[
https://issues.apache.org/jira/browse/GIRAPH-13?page=com.atlassian.jira.plugin.system.issuetabpanels:comment-tabpanel&focusedCommentId=13581447#comment-13581447
]
Eli Reisman commented on GIRAPH-13:
-----------------------------------
Thanks for your great review Hyunsik, great to hear from you!
I really appreciate your input! You successfully named ALL of my concerns! My
biggest is the IO formats which, as you said, are completely depended on MRv1.
Your idea was exactly the approach I was planning on.
As for your 1. concern, yes this is a draft version and the new one (don't even
have a patch up yet but I will soon to show you) will be completely
configurable from the GiraphRunner CLI options.

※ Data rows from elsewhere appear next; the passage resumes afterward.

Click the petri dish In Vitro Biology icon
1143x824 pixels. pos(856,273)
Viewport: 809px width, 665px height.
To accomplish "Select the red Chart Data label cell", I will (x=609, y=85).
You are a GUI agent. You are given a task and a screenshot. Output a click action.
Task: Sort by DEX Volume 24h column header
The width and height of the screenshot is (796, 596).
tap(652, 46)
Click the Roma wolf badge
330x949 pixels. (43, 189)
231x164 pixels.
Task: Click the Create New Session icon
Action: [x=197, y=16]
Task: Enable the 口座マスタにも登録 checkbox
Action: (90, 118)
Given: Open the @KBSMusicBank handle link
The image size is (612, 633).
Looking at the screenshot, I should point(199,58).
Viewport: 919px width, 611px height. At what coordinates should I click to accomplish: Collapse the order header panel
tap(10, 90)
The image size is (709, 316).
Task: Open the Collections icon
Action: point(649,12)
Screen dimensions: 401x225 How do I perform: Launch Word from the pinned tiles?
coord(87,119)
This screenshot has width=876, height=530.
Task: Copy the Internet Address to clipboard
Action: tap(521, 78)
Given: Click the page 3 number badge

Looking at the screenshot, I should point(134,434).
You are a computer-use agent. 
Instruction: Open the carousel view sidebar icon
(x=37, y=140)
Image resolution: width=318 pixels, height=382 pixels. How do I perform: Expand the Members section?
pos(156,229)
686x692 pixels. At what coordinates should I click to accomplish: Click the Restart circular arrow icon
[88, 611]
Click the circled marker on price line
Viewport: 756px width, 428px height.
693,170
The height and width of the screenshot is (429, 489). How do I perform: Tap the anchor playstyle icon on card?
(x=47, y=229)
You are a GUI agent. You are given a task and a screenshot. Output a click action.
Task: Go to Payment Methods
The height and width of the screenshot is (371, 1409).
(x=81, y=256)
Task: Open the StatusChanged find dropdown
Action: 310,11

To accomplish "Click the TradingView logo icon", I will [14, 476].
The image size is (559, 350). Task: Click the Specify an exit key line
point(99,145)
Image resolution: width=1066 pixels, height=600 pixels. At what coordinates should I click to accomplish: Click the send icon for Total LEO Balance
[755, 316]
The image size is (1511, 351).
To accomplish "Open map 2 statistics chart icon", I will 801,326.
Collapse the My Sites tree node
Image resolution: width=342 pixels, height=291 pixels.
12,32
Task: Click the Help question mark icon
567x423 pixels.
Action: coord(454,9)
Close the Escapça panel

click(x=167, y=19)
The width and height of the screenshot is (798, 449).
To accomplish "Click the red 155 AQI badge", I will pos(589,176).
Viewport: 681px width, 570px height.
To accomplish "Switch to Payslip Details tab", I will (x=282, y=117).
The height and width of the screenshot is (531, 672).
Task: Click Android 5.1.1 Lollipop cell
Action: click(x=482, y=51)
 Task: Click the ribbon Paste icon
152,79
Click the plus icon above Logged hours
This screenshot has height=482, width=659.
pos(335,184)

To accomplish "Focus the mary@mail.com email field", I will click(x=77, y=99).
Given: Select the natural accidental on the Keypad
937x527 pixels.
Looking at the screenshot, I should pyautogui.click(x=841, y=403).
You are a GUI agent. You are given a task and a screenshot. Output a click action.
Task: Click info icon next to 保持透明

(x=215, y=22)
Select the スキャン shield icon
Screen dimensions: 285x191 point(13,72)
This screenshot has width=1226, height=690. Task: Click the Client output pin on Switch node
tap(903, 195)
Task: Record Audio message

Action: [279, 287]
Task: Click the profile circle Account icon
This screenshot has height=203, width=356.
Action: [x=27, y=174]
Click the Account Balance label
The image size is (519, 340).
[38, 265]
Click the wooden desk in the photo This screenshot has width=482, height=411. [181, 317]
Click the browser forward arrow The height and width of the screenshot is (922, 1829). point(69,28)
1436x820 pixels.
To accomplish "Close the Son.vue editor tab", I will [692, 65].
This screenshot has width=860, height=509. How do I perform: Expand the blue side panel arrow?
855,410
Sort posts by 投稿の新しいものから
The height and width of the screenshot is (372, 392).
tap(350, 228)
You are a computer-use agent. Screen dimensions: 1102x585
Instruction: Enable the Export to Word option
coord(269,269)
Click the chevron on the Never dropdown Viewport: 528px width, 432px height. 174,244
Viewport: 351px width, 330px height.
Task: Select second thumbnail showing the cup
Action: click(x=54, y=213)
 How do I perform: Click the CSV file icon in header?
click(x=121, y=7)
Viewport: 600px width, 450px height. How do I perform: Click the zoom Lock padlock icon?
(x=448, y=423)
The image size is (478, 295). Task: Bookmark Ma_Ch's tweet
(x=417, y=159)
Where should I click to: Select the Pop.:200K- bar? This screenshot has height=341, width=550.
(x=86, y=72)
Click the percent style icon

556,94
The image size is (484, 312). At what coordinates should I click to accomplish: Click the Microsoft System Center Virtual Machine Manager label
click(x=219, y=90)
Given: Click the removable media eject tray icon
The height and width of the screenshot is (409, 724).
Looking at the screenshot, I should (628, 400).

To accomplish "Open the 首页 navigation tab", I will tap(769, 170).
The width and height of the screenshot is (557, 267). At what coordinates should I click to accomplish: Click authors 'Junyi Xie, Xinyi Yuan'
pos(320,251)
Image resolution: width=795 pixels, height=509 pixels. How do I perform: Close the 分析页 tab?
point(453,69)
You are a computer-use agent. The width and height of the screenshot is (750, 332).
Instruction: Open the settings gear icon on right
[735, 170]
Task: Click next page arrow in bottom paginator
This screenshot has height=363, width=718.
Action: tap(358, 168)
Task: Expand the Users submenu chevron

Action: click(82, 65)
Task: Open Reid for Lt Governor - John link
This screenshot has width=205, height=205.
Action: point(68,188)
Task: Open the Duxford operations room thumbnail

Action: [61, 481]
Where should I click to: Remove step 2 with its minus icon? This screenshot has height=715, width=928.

for 2. concern: There is a need for history and a number of other basic systems
we get from MRv1 right now. Because of the timing (I am trying to finish this
phase before the end of march) I may attmept to make GIRAPH-13 just cover the
following upgrade: a YARN profile for Giraph, including the ability to run
examples/ applications from the Giraph jar-with-dependencies, on YARN. I hope
to make all other "fleshing out" of the features in more separate JIRAs or
subissues. This sort of bounds in the difficulty for this first stage, and
enables others to start working the feature-add JIRA's without having to know
all about YARN.
The exciting thing is that the YARN API allows a much finer grained control of
a lot of our BSP process than Hadoop ever did. And I too was thinking, after
this a port to Mesos (or wherever) is going to be really easy! We might as time
passes consider moving the launch of our zookeeper instance into the
ApplicationMaster, doing more fine-grained resource allocation control (assign
input splits right at the beginning of the job run, assign hosts to the workers
as we choose for data locality, allot memory and/or cores depending on the size
of the splits we assign etc.) the options really open some doors.
BUT, even to just make the exmaples run, the IO problem must be solved. I do
think wrapping the MRv1 related functions (stuff that needs a
TaskAttemptContext or Job-type classes from Hadoop and more) is the way to go,
but I sure appreciate any ideas you might have?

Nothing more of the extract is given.